An exact transcription of every entry is required, with the images left out.

DATA SUPPLIED section start

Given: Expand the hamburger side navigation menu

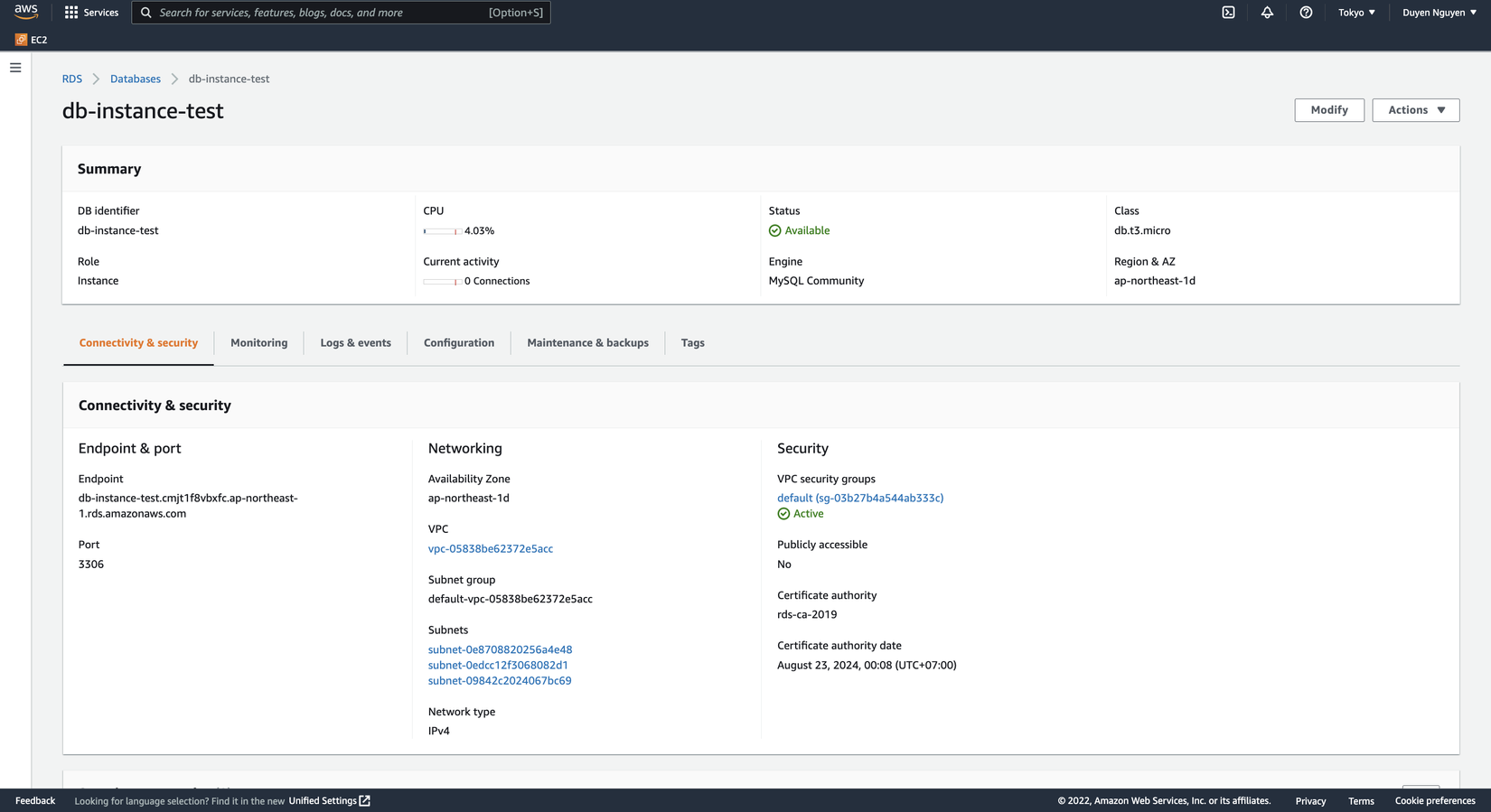Looking at the screenshot, I should pyautogui.click(x=15, y=68).
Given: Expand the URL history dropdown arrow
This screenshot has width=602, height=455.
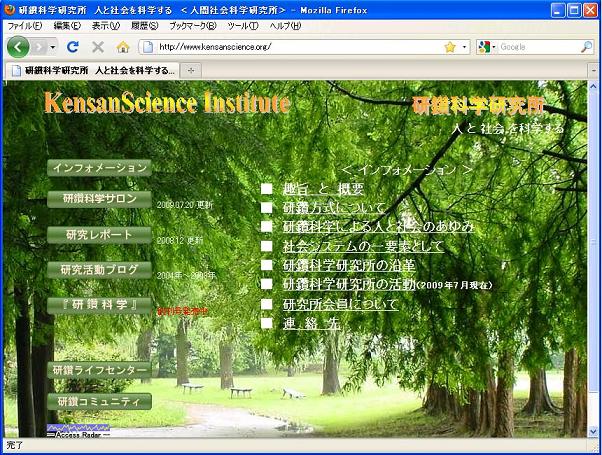Looking at the screenshot, I should pos(464,47).
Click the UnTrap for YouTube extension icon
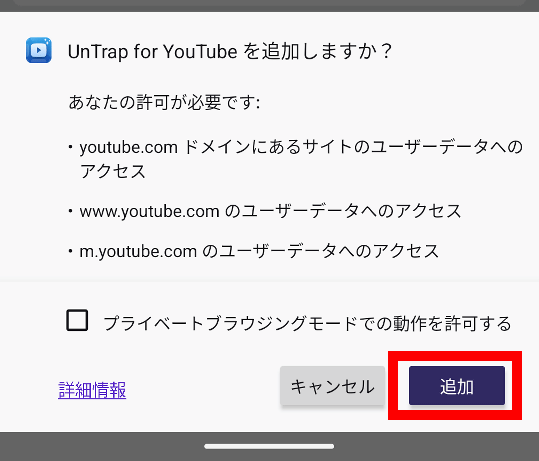The image size is (539, 461). click(39, 50)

DATA SUPPLIED section end

SOLUTION FOR THIS TASK »
Given: Expand the hamburger side navigation menu

Looking at the screenshot, I should pyautogui.click(x=15, y=68).
Given: Expand the URL history dropdown arrow
This screenshot has width=602, height=455.
Looking at the screenshot, I should pos(464,47).
Click the UnTrap for YouTube extension icon
The image size is (539, 461). click(39, 50)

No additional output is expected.